#### Problem to solve:
Could you reproduce the records starting at the line containing "Task: Open the Twitter social icon" and ending at the line containing "tap(186, 240)", with "message" changed to "reply" and nothing else altered?
= = = = =
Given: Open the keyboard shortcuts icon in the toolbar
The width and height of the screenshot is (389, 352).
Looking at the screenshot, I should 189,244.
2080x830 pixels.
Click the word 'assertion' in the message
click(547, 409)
= = = = =
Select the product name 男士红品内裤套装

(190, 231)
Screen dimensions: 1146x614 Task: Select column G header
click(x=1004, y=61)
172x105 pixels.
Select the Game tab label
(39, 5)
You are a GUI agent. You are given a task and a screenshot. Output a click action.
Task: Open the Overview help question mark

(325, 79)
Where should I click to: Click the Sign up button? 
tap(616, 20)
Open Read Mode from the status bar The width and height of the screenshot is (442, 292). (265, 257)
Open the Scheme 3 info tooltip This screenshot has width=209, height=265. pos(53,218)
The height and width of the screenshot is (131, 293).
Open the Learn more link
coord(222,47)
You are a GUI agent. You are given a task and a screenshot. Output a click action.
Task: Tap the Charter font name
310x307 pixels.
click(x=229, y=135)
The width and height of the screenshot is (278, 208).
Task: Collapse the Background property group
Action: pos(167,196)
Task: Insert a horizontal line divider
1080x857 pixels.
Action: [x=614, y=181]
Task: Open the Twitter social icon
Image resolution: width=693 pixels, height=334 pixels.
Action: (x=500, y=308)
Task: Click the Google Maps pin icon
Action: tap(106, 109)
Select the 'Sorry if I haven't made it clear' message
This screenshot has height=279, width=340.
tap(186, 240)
= = = = =
#### Full output:
Task: Open the Twitter social icon
Image resolution: width=693 pixels, height=334 pixels.
Action: (x=500, y=308)
Task: Click the Google Maps pin icon
Action: tap(106, 109)
Select the 'Sorry if I haven't made it clear' reply
This screenshot has height=279, width=340.
tap(186, 240)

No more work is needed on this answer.